Re: Attempts to Refute Cantor's Uncountability Proof?


David R Tribble wrote:
Ross A. Finlayson wrote:
There's only one theory with no axioms.


Jonathan Hoyle wrote:
Correct. It is the one with no theorems.


Ross A. Finlayson wrote:
No that's not what it is.

Consider Goedel, vis-a-vis incompleteness, and the physicists' notion
of a "Theory of Everything". Apparently, those people never heard of
Goedel, or didn't agree that his results about incompleteness hold in
their case, because they talk about a "Theory of Everything."

You're confused. The physicists' TOE delas with unifying gravity and
quantum physics, and while it uses a lot of complex math, it has
nothing to do with set theory.

There is
no "Theory of Everything" in ZF or other regular set theories. There
is no universe in ZF. Quantify over sets, in ZF: it's not a set. So,
it's a non-sets theory.

If you mean there can be no "set of all sets", yes, that is well known.
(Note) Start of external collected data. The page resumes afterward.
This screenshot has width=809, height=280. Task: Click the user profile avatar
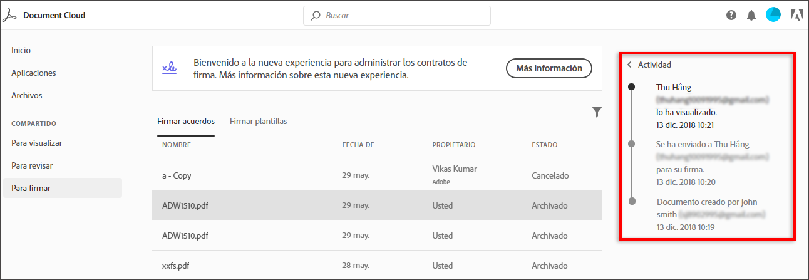tap(773, 15)
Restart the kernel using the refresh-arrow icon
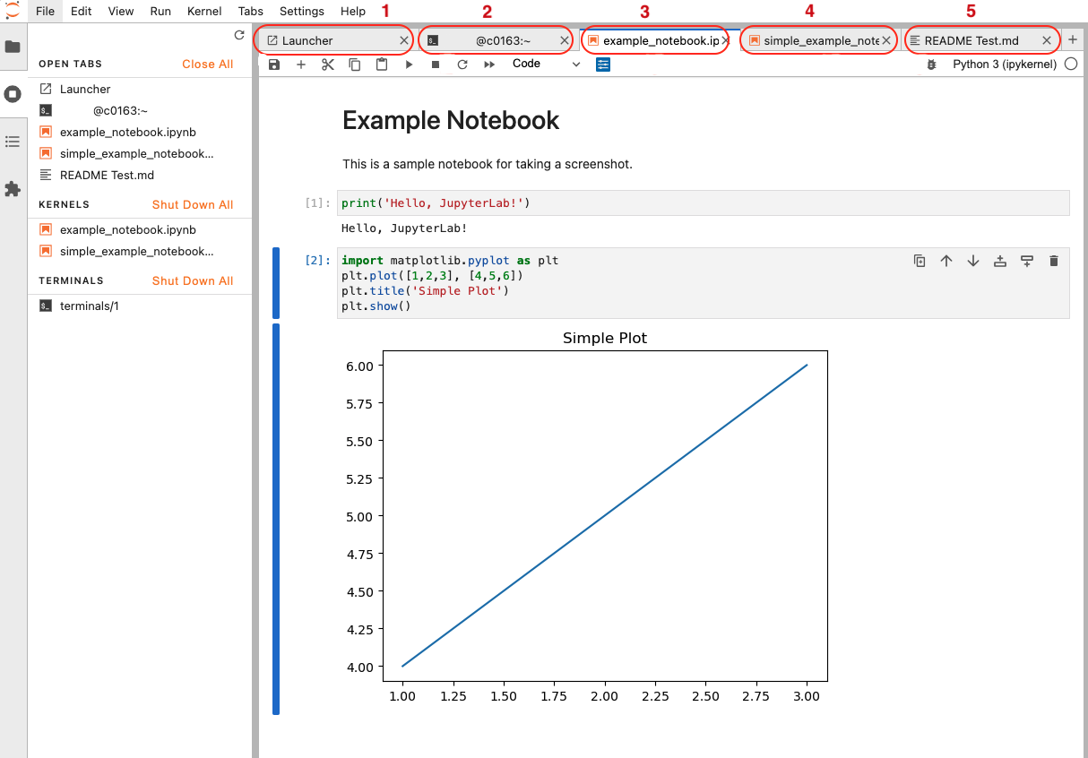The height and width of the screenshot is (758, 1088). (462, 65)
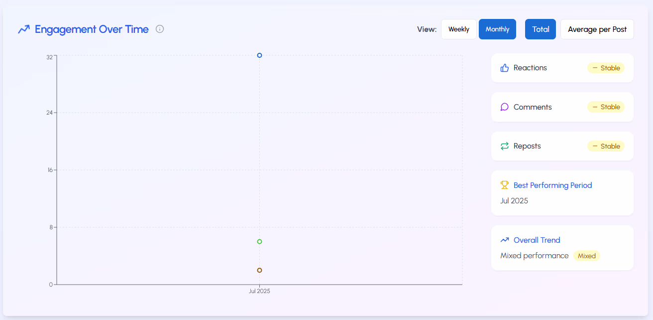
Task: Click the speech bubble Comments icon
Action: pyautogui.click(x=504, y=107)
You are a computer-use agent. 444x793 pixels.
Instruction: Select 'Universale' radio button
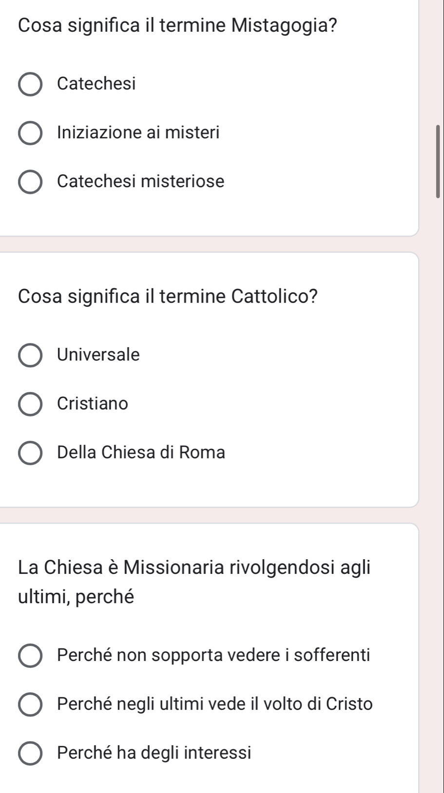coord(30,355)
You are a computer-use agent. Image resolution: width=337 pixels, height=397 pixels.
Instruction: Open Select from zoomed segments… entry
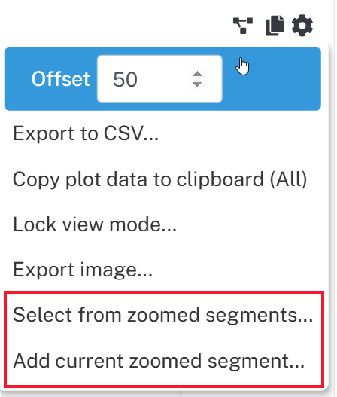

There's only one theory with no axioms. It has all the theorems. Any
other is inconsistent or incomplete, just ask Goedel. Your regular set
theory is incomplete, via Goedel, and inconsistent, via universal
quantiification, not to mention paradoxes in them, generally paradoxes
of unrestricted comprehension or the Liar, or about
symmetry/antisymmetry. Incomplete means inconsistent, of a universal
theory.

There's only one theory with no axioms, the null axiom theory.

I refute.

It still sounds like gibberish.
Could you show us a theorem in this theory with no axioms?

I think that the axioms of ZF besides regularity are theorems. While
that is so, some interpretations of what the objects are lead to
differences among what you'd expect primitive objects to be. There are
some more theorems than that, that may provide a physical basis.

About a "Theory of Everything", superstrings are mathematical
infinitesimals. Technicolor is a notion that there are particles
comprising quarks and particles comprising those etc ad infinitum, yet
while that is so something along the lines of the atom is a nilpotent
infinitesimal, in a sense. The particle/wave duality is not so far
removed from, say, various vacuous statements about null vis-a-vis the
universe. Colder than absolute zero is hotter than the sun, i.e.,
infinity = negative one. That might seem rather unobvious, or not.
Points are polydimensional, for example real numbers in or on the real
number line.

The universe is everything. It's all-encompassing. Were there a
parallel "universe", it would be part of the universe also. There's
only one universe, by definition, and conveniently in expression, the
universe contains itself, it's irregular, not well-founded, as it were,
in the views of some cosmologists. The universe is infinite.

There is no universe in ZF. Infinite sets are equivalent because
they're infinite. Basically infinite sets aren't regular.

So, there is no universe in ZF. Where there are only sets in set
theory, yet no sets, there is nothing. It's only truth is in vacuously
being the null axiom theory.

I borrow the book mentioned about universal sets in set theory, I'll
look at it. That is to say: there is a "sets of all sets" considered
as parts of set theory. It is agreed that there is no set in ZF.

Infinite sets are equivalent.

Makes sense to me.

Ross

.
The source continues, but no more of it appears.